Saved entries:
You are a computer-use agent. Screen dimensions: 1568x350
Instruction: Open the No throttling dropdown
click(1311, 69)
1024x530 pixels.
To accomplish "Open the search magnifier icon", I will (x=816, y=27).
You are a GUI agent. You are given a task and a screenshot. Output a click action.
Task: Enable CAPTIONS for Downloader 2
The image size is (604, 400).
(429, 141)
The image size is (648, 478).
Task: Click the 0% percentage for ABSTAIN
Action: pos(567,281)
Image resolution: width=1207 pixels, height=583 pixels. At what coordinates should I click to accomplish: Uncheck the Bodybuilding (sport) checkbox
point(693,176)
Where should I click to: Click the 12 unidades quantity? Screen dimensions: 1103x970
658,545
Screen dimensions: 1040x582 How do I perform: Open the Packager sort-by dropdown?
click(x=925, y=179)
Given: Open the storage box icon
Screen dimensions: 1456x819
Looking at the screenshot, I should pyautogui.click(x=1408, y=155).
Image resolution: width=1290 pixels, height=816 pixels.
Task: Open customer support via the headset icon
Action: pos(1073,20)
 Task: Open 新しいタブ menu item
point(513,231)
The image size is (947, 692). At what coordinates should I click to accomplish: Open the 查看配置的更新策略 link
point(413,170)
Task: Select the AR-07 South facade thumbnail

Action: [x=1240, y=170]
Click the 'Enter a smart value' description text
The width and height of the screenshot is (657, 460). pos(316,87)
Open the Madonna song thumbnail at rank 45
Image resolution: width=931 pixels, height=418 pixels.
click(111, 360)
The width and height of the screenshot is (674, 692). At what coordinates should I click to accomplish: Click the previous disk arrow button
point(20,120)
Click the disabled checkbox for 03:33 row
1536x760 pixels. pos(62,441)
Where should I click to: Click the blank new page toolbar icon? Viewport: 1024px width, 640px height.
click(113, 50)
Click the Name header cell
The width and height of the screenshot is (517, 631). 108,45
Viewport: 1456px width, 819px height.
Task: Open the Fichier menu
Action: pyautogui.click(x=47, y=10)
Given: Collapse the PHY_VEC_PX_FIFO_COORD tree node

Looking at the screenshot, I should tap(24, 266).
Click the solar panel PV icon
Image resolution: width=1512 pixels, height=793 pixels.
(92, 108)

EXERCISE GOAL:
The records above should be restated exactly, line for line.

ANSWER FOR THE TASK:
You are a computer-use agent. Screen dimensions: 1568x350
Instruction: Open the No throttling dropdown
click(1311, 69)
1024x530 pixels.
To accomplish "Open the search magnifier icon", I will (x=816, y=27).
You are a GUI agent. You are given a task and a screenshot. Output a click action.
Task: Enable CAPTIONS for Downloader 2
The image size is (604, 400).
(429, 141)
The image size is (648, 478).
Task: Click the 0% percentage for ABSTAIN
Action: pos(567,281)
Image resolution: width=1207 pixels, height=583 pixels. At what coordinates should I click to accomplish: Uncheck the Bodybuilding (sport) checkbox
point(693,176)
Where should I click to: Click the 12 unidades quantity? Screen dimensions: 1103x970
658,545
Screen dimensions: 1040x582 How do I perform: Open the Packager sort-by dropdown?
click(x=925, y=179)
Given: Open the storage box icon
Screen dimensions: 1456x819
Looking at the screenshot, I should pyautogui.click(x=1408, y=155).
Image resolution: width=1290 pixels, height=816 pixels.
Task: Open customer support via the headset icon
Action: pos(1073,20)
 Task: Open 新しいタブ menu item
point(513,231)
The image size is (947, 692). At what coordinates should I click to accomplish: Open the 查看配置的更新策略 link
point(413,170)
Task: Select the AR-07 South facade thumbnail

Action: [x=1240, y=170]
Click the 'Enter a smart value' description text
The width and height of the screenshot is (657, 460). pos(316,87)
Open the Madonna song thumbnail at rank 45
Image resolution: width=931 pixels, height=418 pixels.
click(111, 360)
The width and height of the screenshot is (674, 692). At what coordinates should I click to accomplish: Click the previous disk arrow button
point(20,120)
Click the disabled checkbox for 03:33 row
1536x760 pixels. pos(62,441)
Where should I click to: Click the blank new page toolbar icon? Viewport: 1024px width, 640px height.
click(113, 50)
Click the Name header cell
The width and height of the screenshot is (517, 631). 108,45
Viewport: 1456px width, 819px height.
Task: Open the Fichier menu
Action: pyautogui.click(x=47, y=10)
Given: Collapse the PHY_VEC_PX_FIFO_COORD tree node

Looking at the screenshot, I should tap(24, 266).
Click the solar panel PV icon
Image resolution: width=1512 pixels, height=793 pixels.
(92, 108)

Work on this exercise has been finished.